# Input records:

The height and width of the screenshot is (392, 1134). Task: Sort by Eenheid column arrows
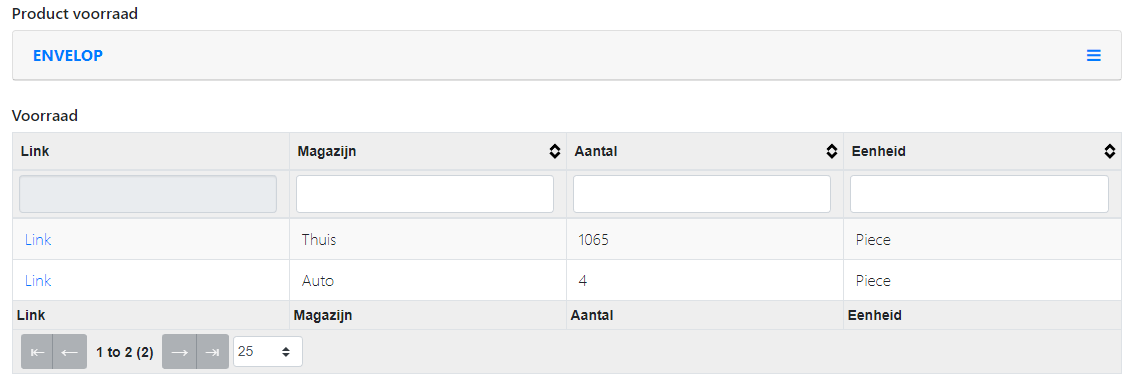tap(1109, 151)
==
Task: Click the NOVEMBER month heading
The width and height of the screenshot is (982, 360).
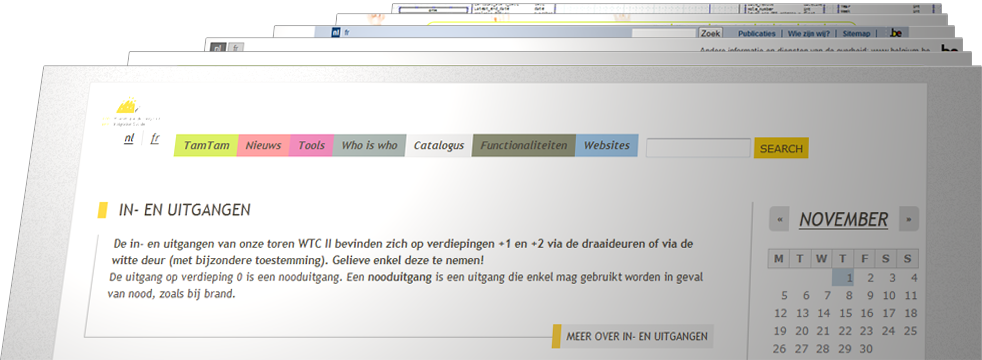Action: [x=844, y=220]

# Exercise requirements:
Please shift each coordinate in the answers by adding 18, and write out the data between the lines holding "The height and" and "tap(1109, 151)", inclusive, with the requests kept in. Leave the pictures out.

# Worked solution:
The height and width of the screenshot is (392, 1134). Task: Sort by Eenheid column arrows
tap(1127, 169)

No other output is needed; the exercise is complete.